There are plenty of examples around where schools have done this effectively. Perhaps the school noticed that all of Year 5 students were struggling with writing, and so with a writing emphasis in the following year, they were able to better support their students in writing tasks and outcomes.
As with anything though, sometimes, the NAPLAN tests feel like a “competition” and this can generate huge amounts of anxiety in our kids. When students are in Year 3, for many students, this is the first time they are sitting a test in the first place. There are test conventions to learn and know and behaviours to adapt to as well. We expect our students: to be quite for the test period; not receive specific help from the teacher; read each of the questions and provide an answer for them; not talk to their friends …… and these things alone, are often difficult for our Year 3 students to get used to.
The massive difference in the newest variations of the NAPLAN assessments is that the computer version, adjusts in difficulty as the students are completing the test. This is thought to provide a more accurate picture of where students are struggling and how they are going across the various areas of content. The other side of this is that students completing the test, may also be more likely to continue to try their best, rather than feel that the questions are too hard, and shut down or not attempt to answer the rest of the test.

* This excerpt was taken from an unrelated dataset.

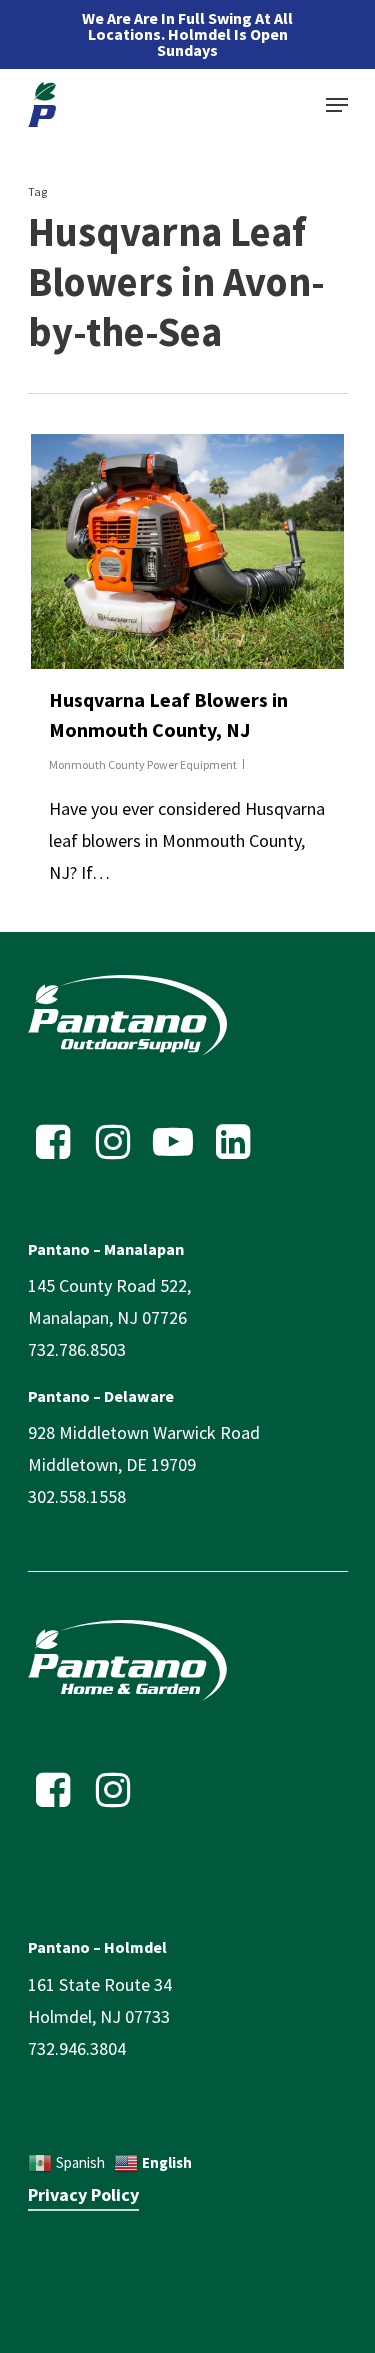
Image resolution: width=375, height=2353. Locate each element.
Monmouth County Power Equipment (143, 764)
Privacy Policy (83, 2194)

The wording I would love parents to use with their children for this years run of NAPLAN is simply “try your hardest”. “Our hardest” looks different across all of our children (and everyone). Ensuring that our kids know that we are proud of their hardest achievements is really important for our children’s mental health, and for their ability to understand that it is not a competition at all. Rather it is put into place to see how they are going.
At the end of the day, NAPLAN is a snapshot of your child’s abilities on a particular day. Nothing else. It gives us some clues as to where they may be struggling, it tells us what areas we may focus on for continuing to build our children’s confidence, but other than that, it doesn’t tell us if the child on the other end was: unwell, unsure, anxious, confused or had other external factors impacting their test on that particular day.
On that note, we should always be encouraging our child to try their hardest, because that is all that we can really do- in school, at work and in life.
There are a few things that we can do as parents to help your child heading into the tests.
1. “Try your best” is the best approach for children feeling anxious or concerned.
2. Make sure you read the questions carefully. If you are not sure, read the question again.
3. Skip the question to come back to at the end if you are really stuck.
4. Sit down and go through an example of the test layout, especially if you know they will be completing the online test.
5. If they are doing an online version, get them to try practicing their typing for the writing section of the test.
6. Talking to them about what to remember in writing (capital letters, punctuation, writing sentences that make sense) will also help them have a “tick list” to check over before submitting their work.
7. Get them to check and recheck their answers.
The above list is not exhaustive, and is simply focused around skills that students can use, not only for NAPLAN, but for any test they may need to complete in the future – both computer based and paper based.
Remember, all our children can do …… is try their very best!